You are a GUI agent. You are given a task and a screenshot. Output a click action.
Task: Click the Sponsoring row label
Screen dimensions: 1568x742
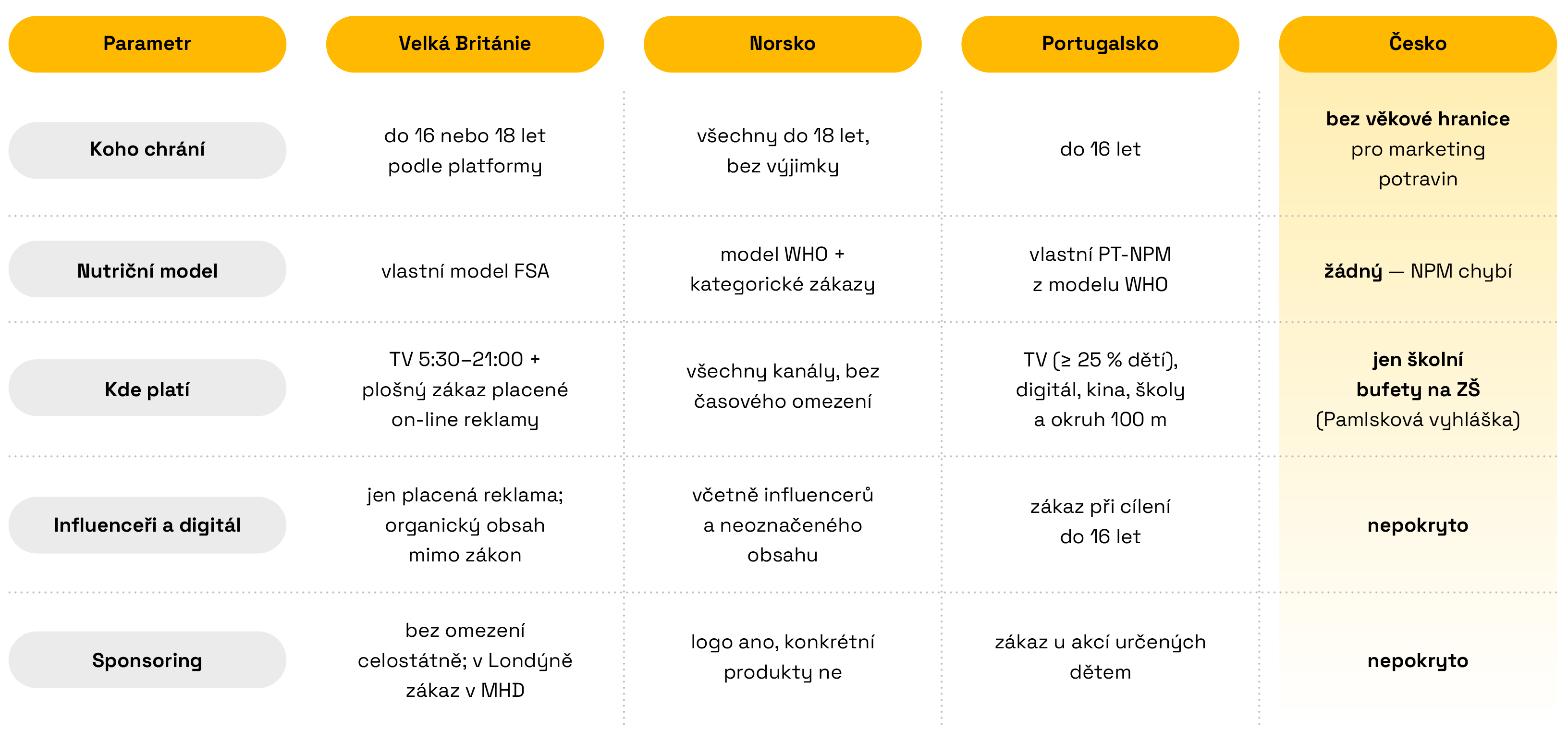click(147, 660)
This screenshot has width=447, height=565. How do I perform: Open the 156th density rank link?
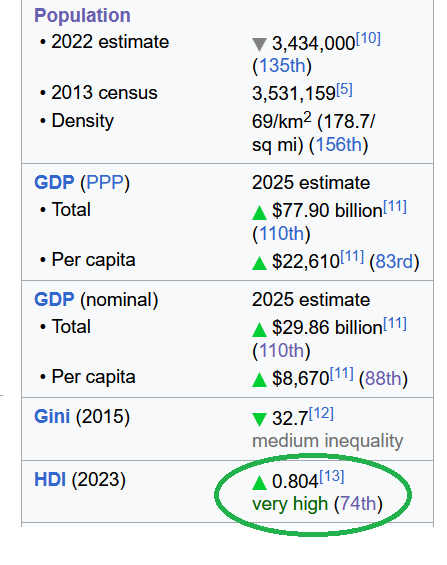pyautogui.click(x=339, y=145)
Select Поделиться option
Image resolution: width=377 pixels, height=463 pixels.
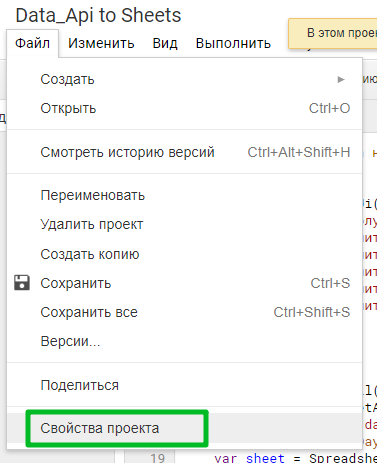point(185,385)
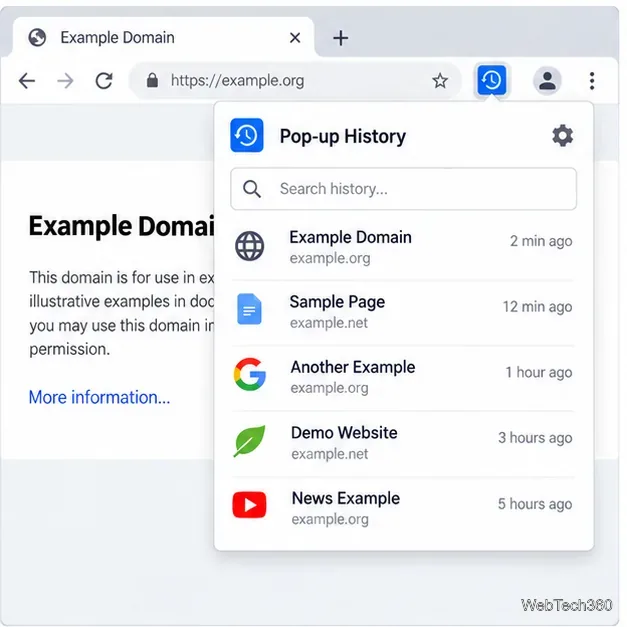Open the Demo Website history entry
The width and height of the screenshot is (627, 627).
[403, 443]
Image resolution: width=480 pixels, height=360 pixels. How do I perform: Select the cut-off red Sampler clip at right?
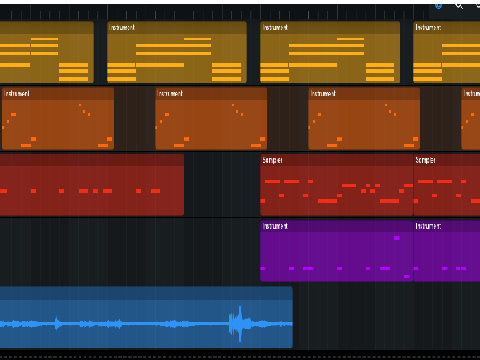point(447,185)
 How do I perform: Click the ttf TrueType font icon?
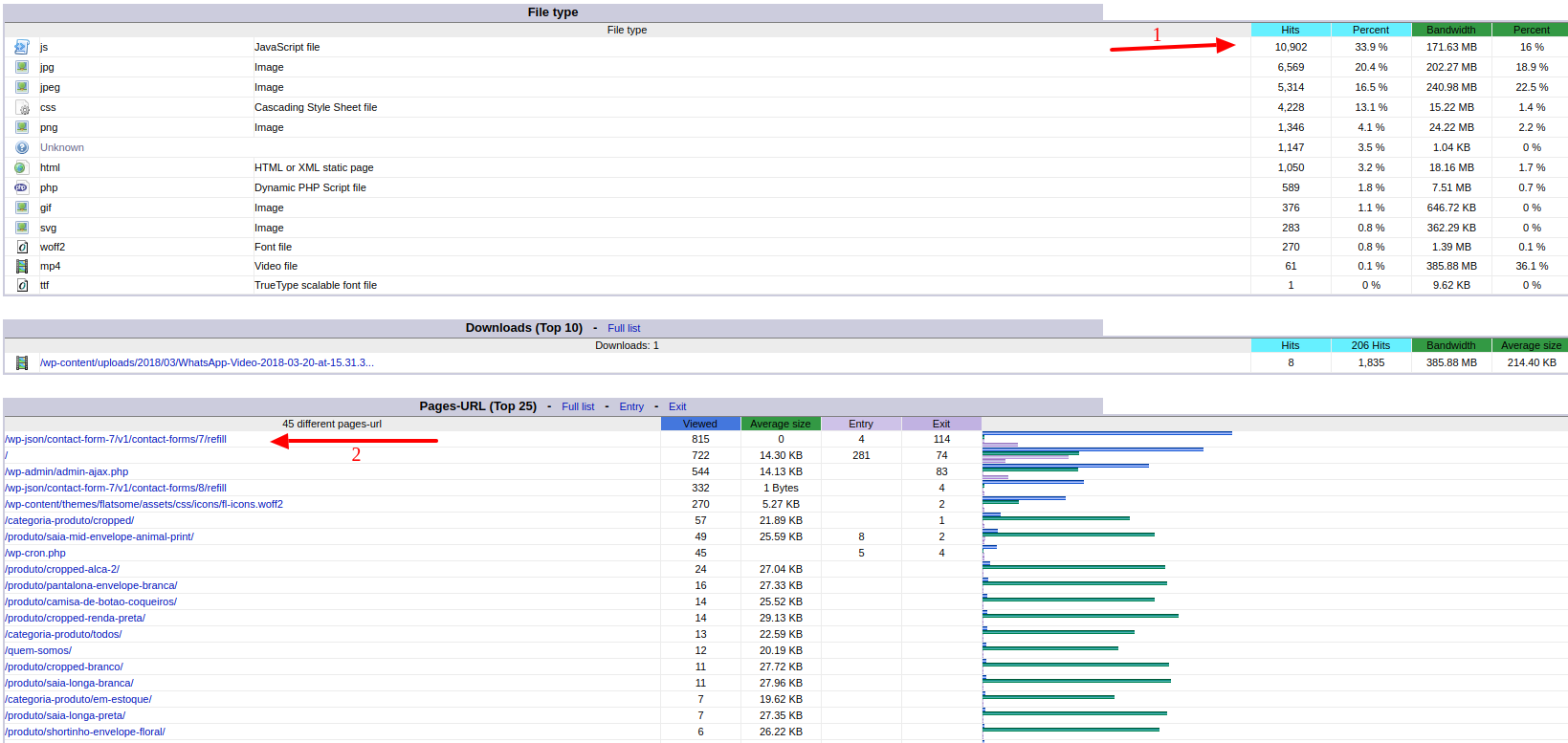tap(22, 285)
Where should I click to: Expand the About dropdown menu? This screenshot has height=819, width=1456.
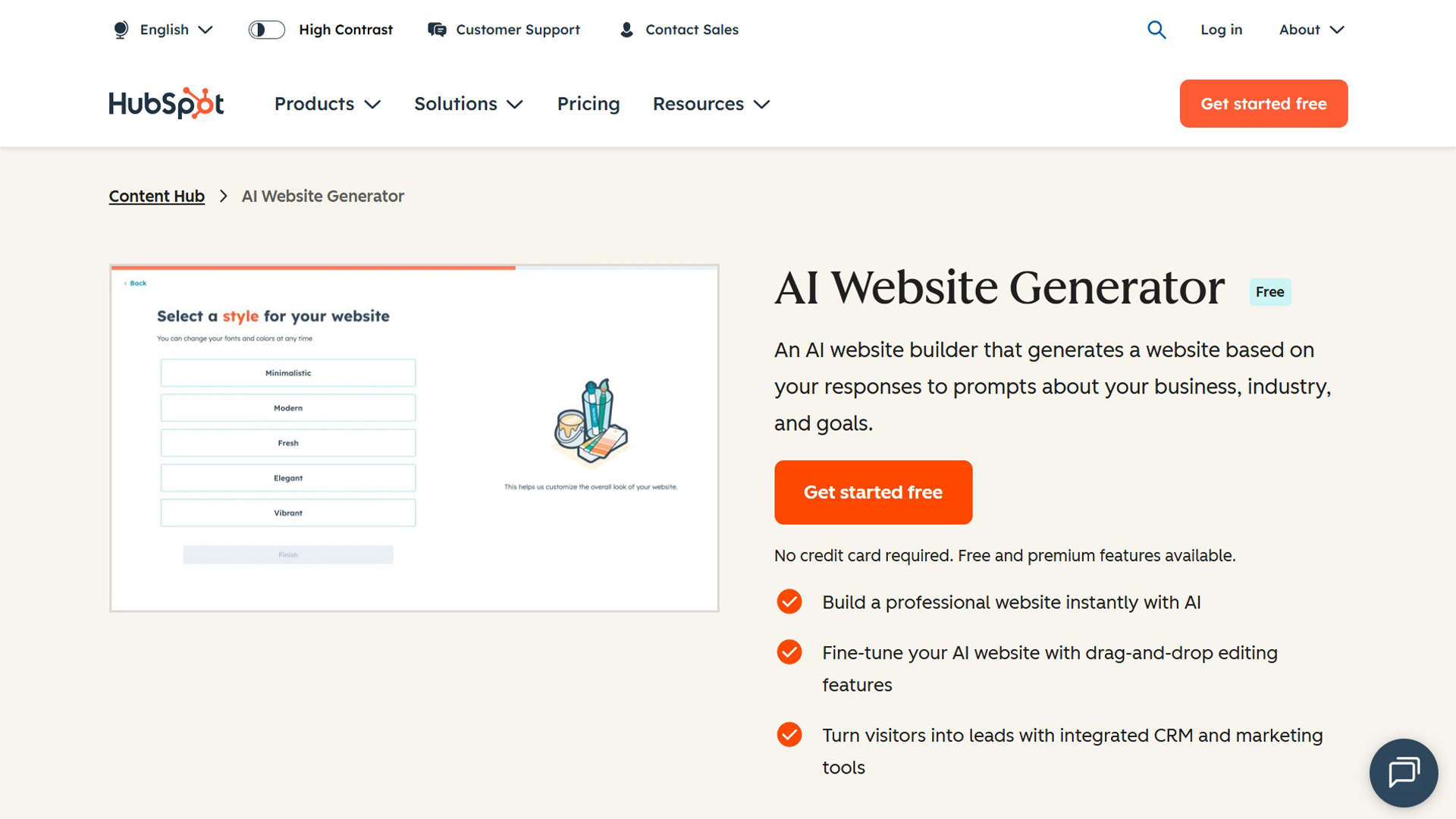pyautogui.click(x=1311, y=30)
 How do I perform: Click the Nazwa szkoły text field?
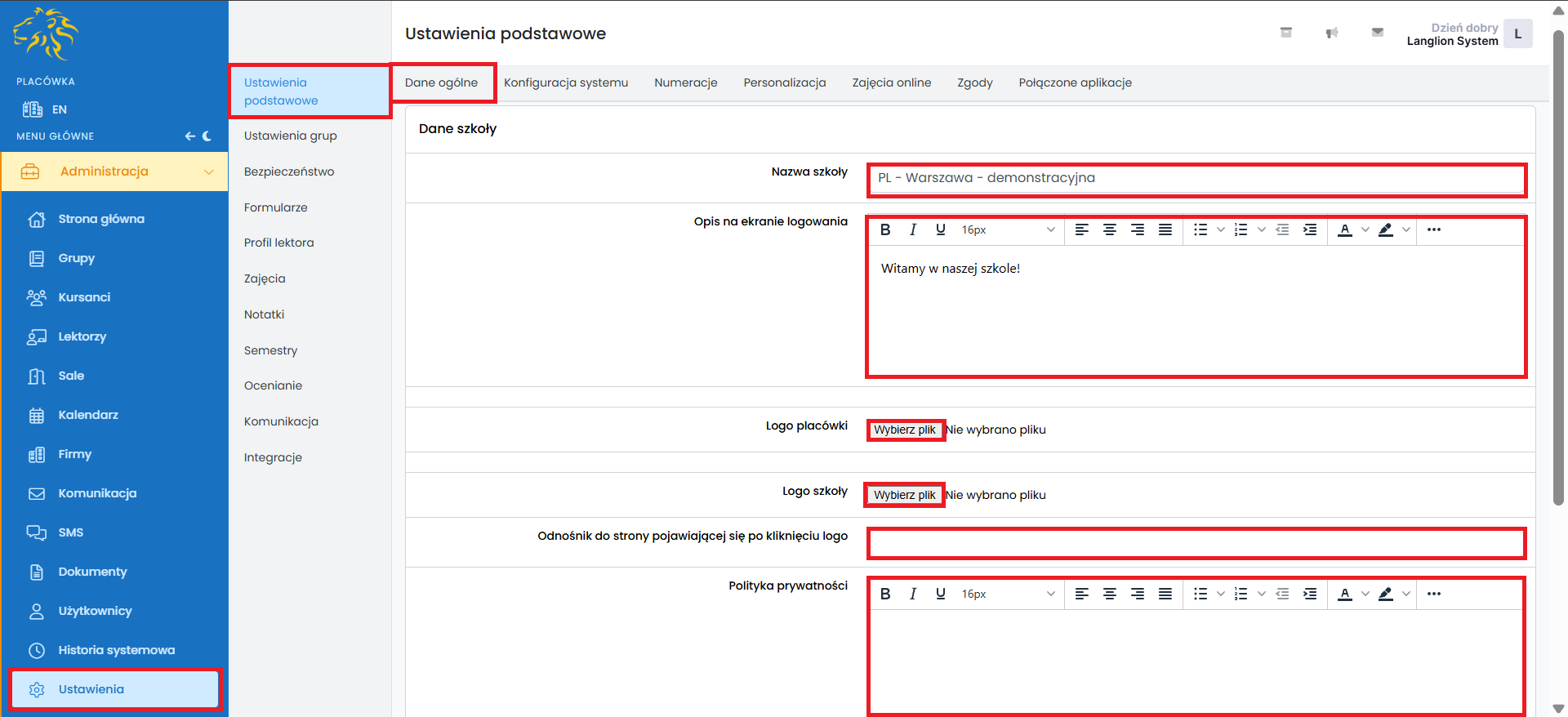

TASK DIRECTIONS: Please return, exactly as written, the lines from the first line of the records above through the line containing "Select Поделиться option", both included, leaving out any pictures.

EXERCISE ANSWER:
You are a GUI agent. You are given a task and a screenshot. Output a click action.
Task: Click the Sponsoring row label
Screen dimensions: 1568x742
click(147, 660)
This screenshot has width=447, height=565. How do I perform: Open the 156th density rank link?
pyautogui.click(x=339, y=145)
Select Поделиться option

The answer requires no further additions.